Published 8:47 am Thursday, January 16, 2014

Officials with Wayne Township will be gathering feedback from residents about the township’s planned waterline expansion during a public hearing Monday evening.

The meeting, which will take place at 7:30 p.m. at the Wayne Township Hall, is one of two hearings the township will hold to discuss the project. Officials will be on hand to share information about the planned expansion of Dowagiac’s water system, as well to listen to comments and concerns from the public.

The township will be using the responses received during the meeting to help develop their bid to contractors for the project, said Wayne Township Supervisor Frank Butts.
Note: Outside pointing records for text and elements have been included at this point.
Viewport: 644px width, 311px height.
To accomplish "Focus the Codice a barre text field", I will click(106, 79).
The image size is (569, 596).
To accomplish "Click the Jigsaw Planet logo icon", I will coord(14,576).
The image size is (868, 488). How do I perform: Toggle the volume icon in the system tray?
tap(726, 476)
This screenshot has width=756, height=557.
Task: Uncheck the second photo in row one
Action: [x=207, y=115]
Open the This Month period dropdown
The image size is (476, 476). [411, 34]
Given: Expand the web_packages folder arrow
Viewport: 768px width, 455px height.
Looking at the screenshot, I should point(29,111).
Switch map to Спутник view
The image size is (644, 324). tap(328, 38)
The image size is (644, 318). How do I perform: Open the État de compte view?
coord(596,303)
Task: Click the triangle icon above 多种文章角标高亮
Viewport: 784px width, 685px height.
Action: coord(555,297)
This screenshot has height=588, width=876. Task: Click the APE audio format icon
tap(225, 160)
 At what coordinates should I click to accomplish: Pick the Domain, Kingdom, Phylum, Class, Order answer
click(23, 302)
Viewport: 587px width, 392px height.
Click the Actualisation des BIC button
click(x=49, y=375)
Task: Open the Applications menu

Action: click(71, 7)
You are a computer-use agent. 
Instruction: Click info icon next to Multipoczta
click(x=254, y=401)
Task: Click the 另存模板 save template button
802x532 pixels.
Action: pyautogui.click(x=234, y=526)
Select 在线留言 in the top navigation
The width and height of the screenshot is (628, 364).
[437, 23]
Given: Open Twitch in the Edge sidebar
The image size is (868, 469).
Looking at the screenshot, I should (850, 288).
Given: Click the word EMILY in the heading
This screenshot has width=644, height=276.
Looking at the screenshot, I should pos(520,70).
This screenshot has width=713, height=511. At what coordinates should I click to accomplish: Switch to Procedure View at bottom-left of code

“We want people who live in the area to ask questions and get information about the project before we go forward with it,” Butts said.

Both Wayne Township and the City of Dowagiac have worked for more than a year to expand the latter’s water supply to a number of township households. The two embarked on the project after years of complaints that a number of the township’s well water supplies were contaminated by runoff from the city’s former landfill, located on Nubour Street.

“We’ve had complaints about the wells for more than five years,” Butts said. “Residents have had to dig deeper wells to reach deeper aquifers, but eventually those aquifers became contaminated as well.”

The contamination was the subject of a lawsuit against the City of Dowagiac by Wayne Township residents Jim and Carolyn West last year. The case was settled in November.

In order to fund the project, the township applied for grant money from the U.S. Department of Agriculture’s Rural Development program, receiving $478,000 worth of earmarked funds back in December. While the City of Dowagiac has agreed to pay for 15 percent of the project’s estimated $1 million price tag, the rest of the cost will have to made up in increased property taxes for residents living in the 60 parcels of land the new pipeline will run through, Butts said.

“Not everyone is in favor of it,” he said. “There are some elderly residents who feel they are already paying taxes they can only just afford.”

While affected residents will have the choice of whether or not to hook their homes up to Dowagiac’s water system, all homes will benefit from the placement of new fire hydrants that will come with the expanded lines, Butt said.

“There will also be an increase in home values, due to the fact the homes have a reliable water source,” Butts said.

In addition to fronting part of the bill, the city will also provide maintenance to the new waterlines, and will also provide backup aid to Wayne Township fire crews in the event of any structure fires.

“We’re pleased to be working with the township on this,” said Dowagiac City Manager Kevin Anderson. “Not only will this take the city’s water system out to the Nubour area, but it will also enhance their fire protection.”

If the project proceeds along its estimated timeline, affected Wayne Township residents could be receiving city water in by next winter, Butts said. Officials will hold a second public hearing about the project in early spring, before construction work is slated to begin.

Butts, who has served as the township’s supervisor for 18 years, said he has talked to many of the households affected by the project, and understands the potential controversy surrounding the increased tax rate.

“I’m sure several property owners are opposed to the project, but a majority of the people I’ve spoke to understand why we’re doing this,” Butts said. “Nobody likes higher taxes, but I think they understand we’re doing this for their safety and well being.”